その中でも、東北電力原町火力発電所の石炭消費量が大きく増加していますが、
これは、2005年8月の宮城地震に伴う女川原子力発電所の停止により、
東北電力内の火力発電所の稼働率をアップしたためと思われます。
(2) 民生家庭部門(前年度から22.1ポイント増加)
電気の使用に伴う二酸化炭素排出量が大きく増加しています。
電気の使用量については、若干の増加(前年度比103.4%)となりましたが、
東北電力の二酸化炭素排出係数が大きく増加(前年度比116.4%)したことにより、
二酸化炭素排出量が増加しました。
(3) 民生業務部門(前年度から24.0ポイント増加)
民生家庭部門と同様に電気の使用に伴う二酸化炭素排出量が大きく増加しています。
電気の使用量については、若干の増加(前年度比102.1%)となりましたが、
東北電力の二酸化炭素排出係数が大きく増加(前年度比116.4%)したことにより、
二酸化炭素排出量が増加しました。
(4) 二酸化炭素排出係数の増加について
東北電力の二酸化炭素排出係数が大きく増加(前年度比116.4%)した原因について、
東北電力では「2005年8月の宮城地震に伴う女川原子力発電所停止などにより
火力発電所の稼働率をアップしたことによるもの」としています。
2004年度の二酸化炭素排出係数 0.438kg-CO2/kwh
2005年度の二酸化炭素排出係数 0.510kg-CO2/kwh(前年度比116.4%)

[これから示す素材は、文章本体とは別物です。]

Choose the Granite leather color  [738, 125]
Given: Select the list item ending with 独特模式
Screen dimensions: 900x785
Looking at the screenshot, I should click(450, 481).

もし、2005年度における二酸化炭素排出係数が2004年度と同じ0.438kg-CO2/kwhであったと仮定して、
2005年度の温室効果ガスの総排出量を算出すると2,088万8千トン(基準年度比で120.8%)となり、
2004年度の総排出量から25万4千トン減少したものとなります。
関連図表
温室効果ガスの総排出量と伸び率、二酸化炭素排出量の部門別伸び率
温室効果ガス排出量の内訳、二酸化炭素排出量の内訳
本県から排出される温室効果ガスは、依然として基準年度の排出量を大きく上回っていることから、本県の目標である温室効果ガス排出量の8%削減※を達成することをはじめ、温室効果ガス排出量を大幅に削減した低炭素社会への転換に向け、温暖化防止の普及啓発を拡大し、産学民官の連携の下に環境・エネルギー産業の育成等を新たな柱として新エネルギーの普及促進を図るとともに、吸収源対策として、森林環境基金の活用等により森林整備を着実に推進するなど、環境・エネルギー政策を戦略的に展開してまいります。
※ 2010年度の温室効果ガス排出量を基準年度(原則1990年度)の排出量より8%削減させる。